In 1913, Anah is helpless to prevent her parents from sending her ill younger sister to St. Joseph's orphanage in the Kalihi Valley after tuberculosis sweeps through the laborers' camp. A second sister grows sick and is also sent away, and finally Anah herself contracts the bloody cough. At St. Joseph's, Anah witnesses her sisters' deaths -- and then is cursed and attacked by their restless, heartbroken ghosts and those of the other children who can't find their way home to God. At the same time, despite the religious teachings of the nuns who run the orphanage, Anah faces derision and abuse from her purported benefactors.

Behold the Many is partially a ghost fantasy, but its worst horrors are entrenched in the world of the living. Anah's father, Dai, is a child molester who keeps his wife captive and refuses to allow his heartbroken son, Charles, to visit his sisters after they are sent away. (Even death cannot quell Dai's evil; he continues to molest his children's ghosts from the grave.) Anah's Portuguese grandmother loathes the Japanese features Anah inherited from her mother. Anah's mother is weak and, ultimately, abandons her children.

Given the ghost themes, it's tempting to draw comparisons to Toni Morrison's Beloved , where supernatural manifestations are a metaphor for the intergenerational horrors inflicted by American slavery. In Behold the Many , although the characters are not native Hawaiians, the angry child ghosts are orphaned in the netherworld against the backdrop of Hawaii's colonial past. Where is "home" in a new land where your destiny is controlled by others? As the loathsome Aunty Tova rants, "It is not like the government hasn't been trying to Americanize you Orientals. . . . When will Governor Farrington realize that educating them will not make a lick of difference."

Yamanaka's mastery of dialect, in particular, infuses the pages with cultural resonance. The novel reads as if it is meant to be heard aloud, from the playful scoldings of the kindly Chinese cook, Aunty Chong Sum, to Anah's own shifts between pidgin and Portuguese. Context and repetition of phrases demystify her characters' pidgin -- "keiki" for "children," "haole" for "whites," "bumbye" for "eventually," "wahine" for "woman" -- so readers are carried in Yamanaka's linguistic currents.

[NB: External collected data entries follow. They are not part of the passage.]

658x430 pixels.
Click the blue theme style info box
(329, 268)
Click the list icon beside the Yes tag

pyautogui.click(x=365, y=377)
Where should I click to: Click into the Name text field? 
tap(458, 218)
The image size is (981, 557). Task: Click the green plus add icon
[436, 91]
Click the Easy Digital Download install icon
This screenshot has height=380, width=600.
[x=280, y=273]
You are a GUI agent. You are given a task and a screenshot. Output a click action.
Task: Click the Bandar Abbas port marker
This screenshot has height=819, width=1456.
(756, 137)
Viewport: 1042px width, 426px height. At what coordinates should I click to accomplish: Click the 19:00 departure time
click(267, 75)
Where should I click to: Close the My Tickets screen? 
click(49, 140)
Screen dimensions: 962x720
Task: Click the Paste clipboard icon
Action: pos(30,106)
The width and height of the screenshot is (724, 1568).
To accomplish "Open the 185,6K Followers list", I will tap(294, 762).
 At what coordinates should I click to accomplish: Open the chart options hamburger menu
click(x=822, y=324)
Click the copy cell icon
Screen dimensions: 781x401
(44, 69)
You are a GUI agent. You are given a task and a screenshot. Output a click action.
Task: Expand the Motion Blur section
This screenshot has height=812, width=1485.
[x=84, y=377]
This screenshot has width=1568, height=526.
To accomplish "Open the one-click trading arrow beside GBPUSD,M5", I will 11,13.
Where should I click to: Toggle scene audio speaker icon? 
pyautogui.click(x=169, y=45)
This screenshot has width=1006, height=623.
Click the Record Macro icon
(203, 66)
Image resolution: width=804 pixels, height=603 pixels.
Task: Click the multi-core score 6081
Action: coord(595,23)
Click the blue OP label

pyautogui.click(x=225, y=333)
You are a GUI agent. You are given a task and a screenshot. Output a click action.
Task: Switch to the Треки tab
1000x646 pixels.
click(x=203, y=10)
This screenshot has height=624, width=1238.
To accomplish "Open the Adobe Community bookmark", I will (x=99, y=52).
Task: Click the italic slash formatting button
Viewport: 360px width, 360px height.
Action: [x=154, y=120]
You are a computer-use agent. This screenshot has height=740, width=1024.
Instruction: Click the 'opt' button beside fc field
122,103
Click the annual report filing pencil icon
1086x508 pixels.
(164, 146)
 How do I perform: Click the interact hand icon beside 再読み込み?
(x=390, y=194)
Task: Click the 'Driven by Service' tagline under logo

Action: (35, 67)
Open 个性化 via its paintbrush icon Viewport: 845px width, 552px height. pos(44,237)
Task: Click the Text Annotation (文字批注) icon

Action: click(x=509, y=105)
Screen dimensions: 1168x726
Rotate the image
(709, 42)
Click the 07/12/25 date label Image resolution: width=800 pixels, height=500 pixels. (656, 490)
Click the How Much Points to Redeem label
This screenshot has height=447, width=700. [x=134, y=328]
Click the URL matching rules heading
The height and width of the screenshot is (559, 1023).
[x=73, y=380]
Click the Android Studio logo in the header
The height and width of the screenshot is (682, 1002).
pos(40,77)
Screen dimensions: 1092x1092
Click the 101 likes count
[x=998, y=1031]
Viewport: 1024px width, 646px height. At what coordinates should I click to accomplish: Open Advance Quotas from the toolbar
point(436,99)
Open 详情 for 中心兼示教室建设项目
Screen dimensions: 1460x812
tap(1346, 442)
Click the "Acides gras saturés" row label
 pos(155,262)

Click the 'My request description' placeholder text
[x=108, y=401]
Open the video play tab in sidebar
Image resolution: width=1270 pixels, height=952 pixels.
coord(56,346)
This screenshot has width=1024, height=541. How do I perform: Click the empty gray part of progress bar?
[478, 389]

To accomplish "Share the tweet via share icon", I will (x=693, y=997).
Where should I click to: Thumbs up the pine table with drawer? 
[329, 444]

Love and light are also here. At the orphanage, Sister Mary Deborah is as kind as Sister Bernadine is cruel. Ezroh, a Portuguese boy who woos Anah, seems so angelic that he almost isn't three-dimensional at times. Anah names her first daughter Hosana, a praise of God. Ultimately, even the senseless murder mentioned on the book's opening page enables a vital act of redemption.

Anah suffers many devastating words and events in the course of this novel. But in Behold the Many , one of our nation's most dynamic literary stylists forces us to stare wide-eyed into the pain until we can see the healing beauty hidden in its folds. ·

Tananarive Due, an American Book Award recipient, recently published her sixth novel, "Joplin's Ghost."